Michael Elmgreen of the artist duo Elmgreen & Dragset says that Gran Fury and Act Up were important movements that raised awareness of the Aids crisis. “No one seemed to remember how ignorant the authorities were worldwide at that time,” he says. “It was art with a clear political agenda… it was not about good or bad art, but survival.”
Today, in openly exploring gay-related issues, Elmgreen & Dragset are still in a minority. The duo have made pieces that are blatantly pro-gay, such as Memorial to the Homosexuals Persecuted under the National Socialist Regime, unveiled in 2008 in Berlin. But their current exhibition at the Victoria and Albert Museum in London, “Tomorrow” (until 2 January 2014), is more subtle. The site-specific installation is a “fictional domestic interior that belongs to the architect Norman Swann”. HIV medication in a desk drawer alludes to Swann’s predicament as an elderly gay man who has lived longer than expected after advances in research and treatment. “But [the work] is less about gay issues and more about masculine roles,” Elmgreen says.
Back on the agenda
Gay rights have been brought into sharp focus by the Russian president Vladimir Putin’s anti-gay crackdown (in July, he signed a bill classifying “homosexual propaganda” as pornography). The most radical art has subsequently been seen in street protests; a demonstration in September in Madrid featured posters depicting Putin in make-up and false eyelashes.
In August, the Irish artist and curator Noel Kelly organised a petition demanding that the organisers of the roving biennial Manifesta postpone, cancel or relocate the 2014 exhibition due to take place in St Petersburg. It has since drawn nearly 2,000 signatures, and received the support of Klaus Biesenbach, the director of MoMA PS1 in New York. “What is clear is that progressive, contemporary culture in Russia is contested, and as ideas continue to be exchanged across borders, we believe it is vital to play an active role in this dialogue,” said the organisers of Manifesta 10 in a statement. But Michael Elmgreen says: “I think art events like Manifesta have a moral responsibility to address the problems in Russia in a direct way.”
The power to provoke
Aids is not the only catalyst for artists today, who appear concerned with other gay-related issues and work across different platforms. “Art still has a role to play in advancing LGBT [lesbian, gay, bisexual and transgender] and other causes, although right now, it seems that popular culture and social media are where much of the action is,” says Marilee Lindemann, the director of the LGBT Studies programme at the University of Maryland. Nelson Santos argues that art still has the power to “provoke, influence and sway”, saying that his organisation uses art as a starting point to develop dialogues around complex issues such as homophobia. “How to continue to provoke dialogue” is an ongoing challenge, he says.
Only a handful of artists are explicitly addressing issues that affect the LGBT community. Last December, the French street artist Kashink created a large-scale mural in central Paris in support of gay marriage; the piece showed two “husbands” happily poring over their wedding cake. The artist said she wanted to make a stand in support of “equality measures”.

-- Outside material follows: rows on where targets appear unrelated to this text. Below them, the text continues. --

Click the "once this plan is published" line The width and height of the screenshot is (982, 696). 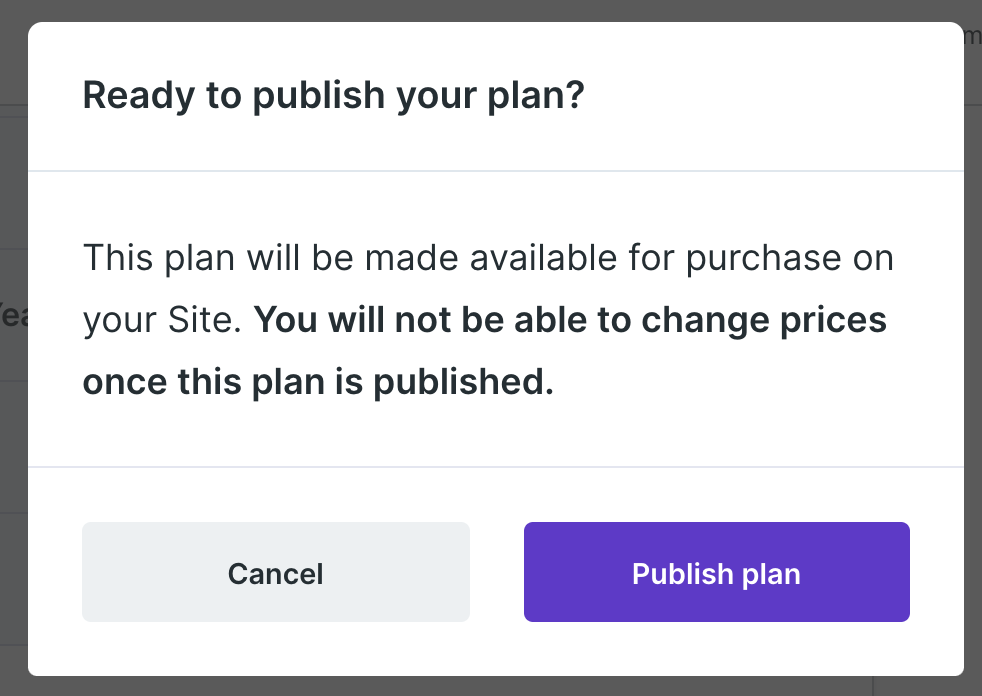pos(318,383)
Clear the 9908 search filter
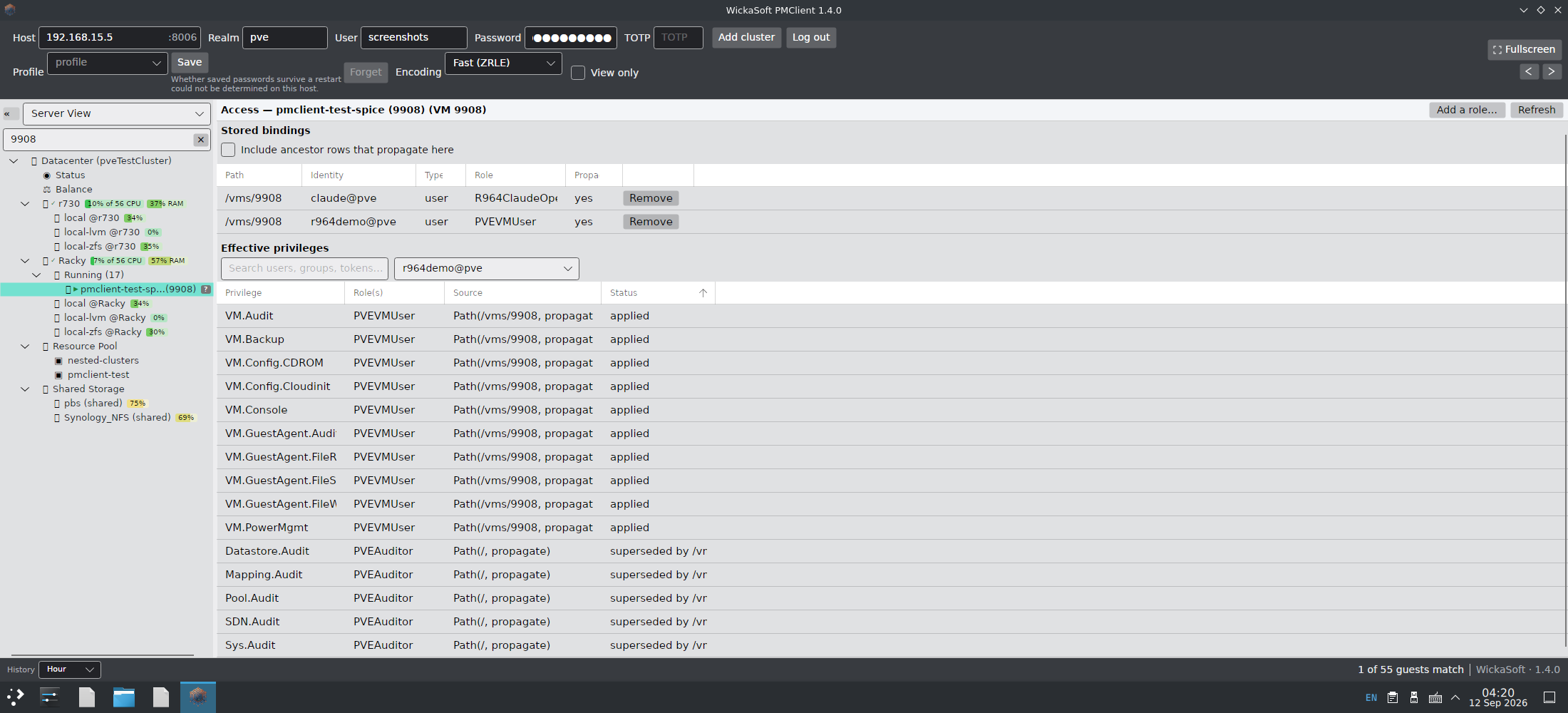This screenshot has height=713, width=1568. coord(201,140)
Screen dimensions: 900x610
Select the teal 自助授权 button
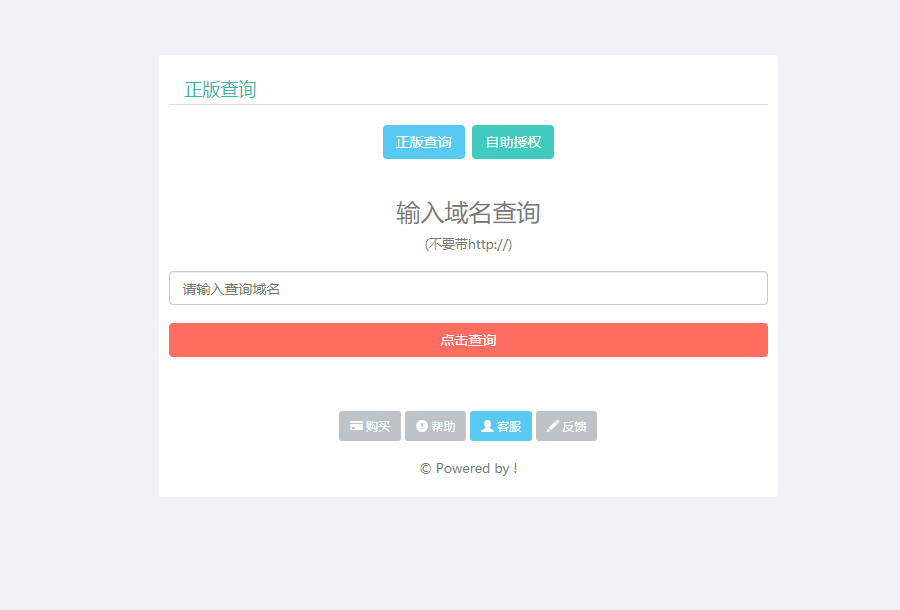pyautogui.click(x=512, y=141)
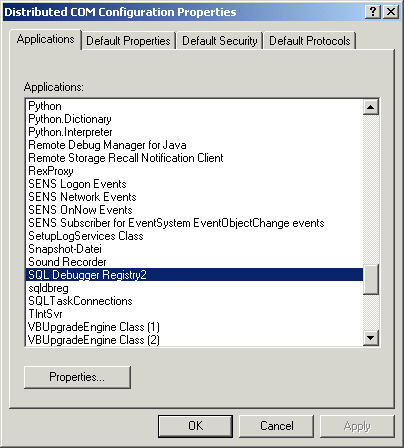Viewport: 404px width, 448px height.
Task: Click the scrollbar down arrow
Action: tap(371, 338)

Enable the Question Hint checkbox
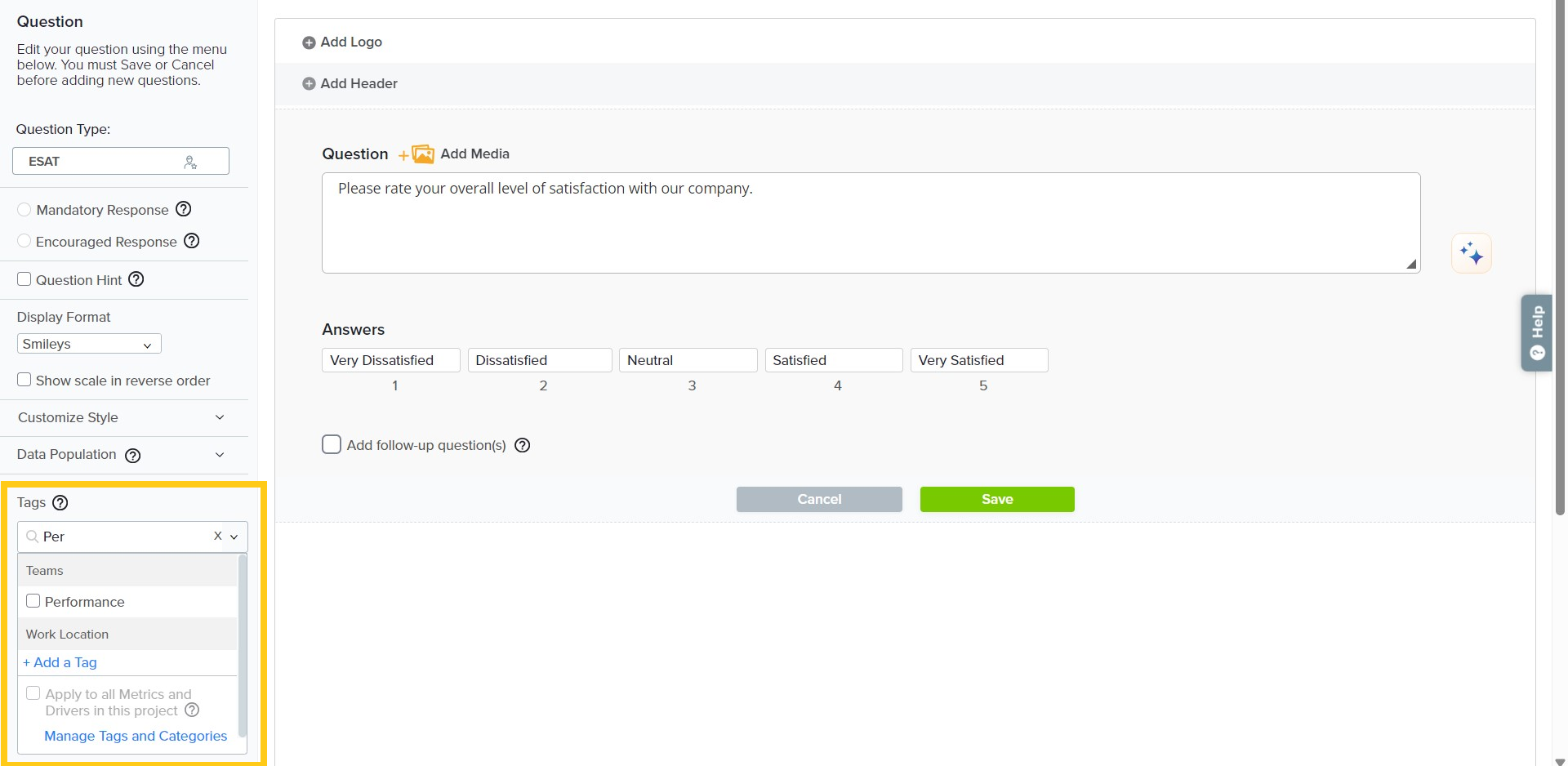[x=24, y=280]
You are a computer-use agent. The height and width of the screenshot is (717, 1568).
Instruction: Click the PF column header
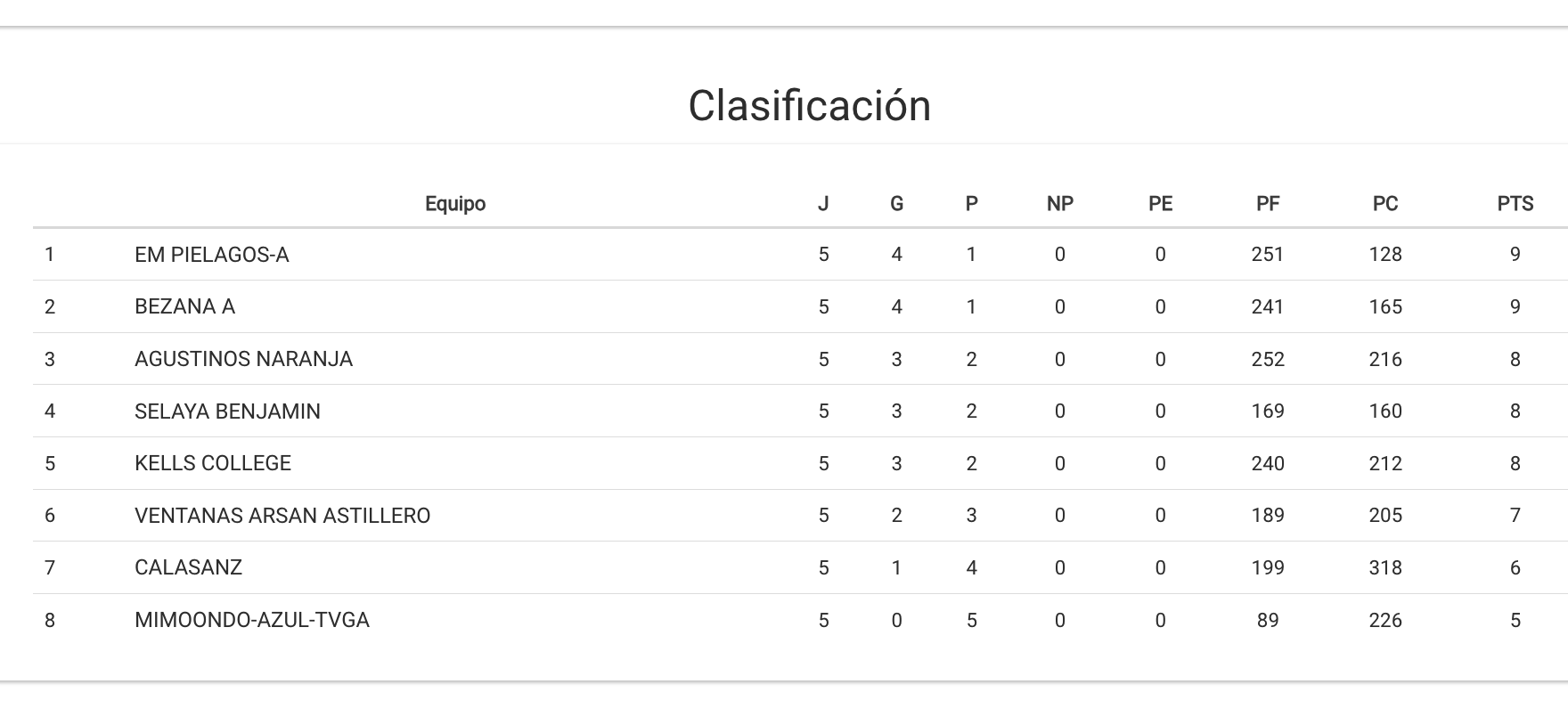coord(1267,204)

The photographer Zanele Muholi has no qualms about saying she is an activist. “I think to myself: ‘What’s the point of just taking a picture? What happens after that?’” She takes a stand in her work against the stigmatisation of gay individuals who are classed as “un-African”. An exhibition of her striking, sexually charged images in 2010 at Cape Town’s Stevenson gallery explored “being black and queer”.
“To be counted as equal citizens in our country, we black lesbians need to make ourselves visible in whatever way we can. These aren’t just photographs: I am pushing a queer political agenda. Identities will always be political,” she says.